A linear mixed model was used to test further for variations in GUDs in response to the fixed effect terms (size and cost of predator avoidance) and the random effect terms (habitat and suborder), fixed effects being expected to influence only the average of the response variable and random effects being expected to influence only the variance (Bolker et al. 2009, Zuur et al. 2009). We decided to consider habitat and suborder factors as random effect terms following Searle et al. (1992). Effects are fixed if they are interesting in themselves (in our case, the effect of individual size and cost of predator avoidance) or random if there is interest in the underlying population (in our case, unpredictable variation in GUDs resulting from differing habitat conditions or from differing specializations between suborders.). Unlike ordinary least‐squares regression, models with random effects do not have classic asymptotic theory for evaluating inference. Therefore, the significance of the random factors in generating variations in the intercepts and slopes was assessed by the likelihood ratio test (Giampaoli and Singer 2009). Models with varying degrees of complexity (allowing and not allowing interactions between fixed terms, and allowing variation across random terms either in intercept alone, or in both intercept and slope) were tested and evaluated by analysis of variance to select the minimal adequate model, that is, the model that best balances the likelihood of fit and the number of parameters estimated (Appendix S1: Tables S4, S5). The variables (and interactions between them) not considered in the minimal adequate model do not have significant influence on the response variable. The skewed character of the data set prevents consideration of the effect of interactions between habitat types and taxonomic suborders. Therefore, two different mixed models were fitted, one accounting for random variations between the type of habitat and the other accounting for random variation between taxonomic suborders. All analyses were performed within the R 3.3.2 free software environment (R Core Team, 2017) using the lmer (Bates et al. 2015), relaimpo (Grömping 2006), and sjPlot (Lüdecke 2018) packages.

Results

Preliminary data analyses

In the examined studies, the size of the foragers is weakly correlated with the surface area (Pearson's r = −0.29 [±0.1 95% CI]), volume (r = −0.21 [±0.11 95% CI]), and depth (r = 0.24 [±0.11 95% CI]) of the sandy matrix in the experimental trays. The dimensions of the food trays are also correlated with the areal density of resource initially provided by the researchers (surface area: r = −0.47 [±0.09 95% CI]; volume: r = −0.41 [±0.09 95% CI]; depth: r = 0.32 [±0.1 95% CI]) and with the measured GUDs (surface area: r = −0.45 [±0.1 95% CI]; volume: r = −0.44 [±0.09 95% CI]; depth: r = 0.25 [±0.11 95% CI]). The areal density of resources originally provided is positively correlated with both the forager size (r = 0.57 [±0.08 95% CI]) and the GUDs (r = 0.80 [±0.04 95% CI]; Appendix S1: Fig. S1).

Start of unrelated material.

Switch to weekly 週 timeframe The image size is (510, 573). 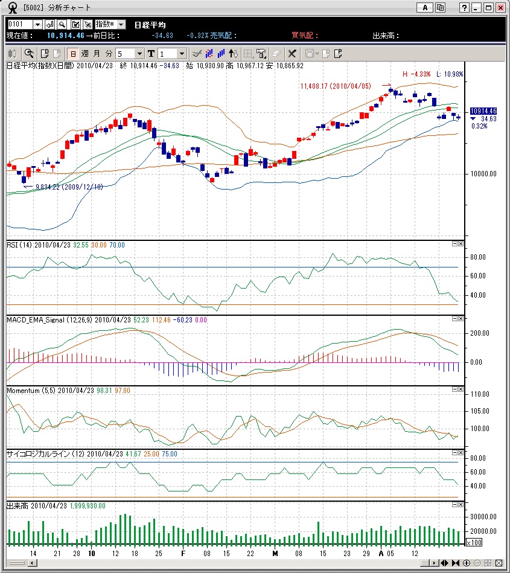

GUDs varied from a low of 17 kJ/m2 to a maximum of 2,546 kJ/m2 (50% of the observations between 104 and 414 kJ/m2; Data S1). Higher GUDs were measured in the forest (813 kJ/m2 [±566 SD]) and grassland (724 kJ/m2 [±333 SD]) than in the desert (227 kJ/m2 [±158 SD]) habitat types. On average, the GUDs of Myomorpha (286 kJ/m2 [±276 SD]) and Castorimorpha (302 kJ/m2 [±128 SD]) species were lower than those of Sciuromorpha species (442 kJ/m2 [±531 SD]; Data S1).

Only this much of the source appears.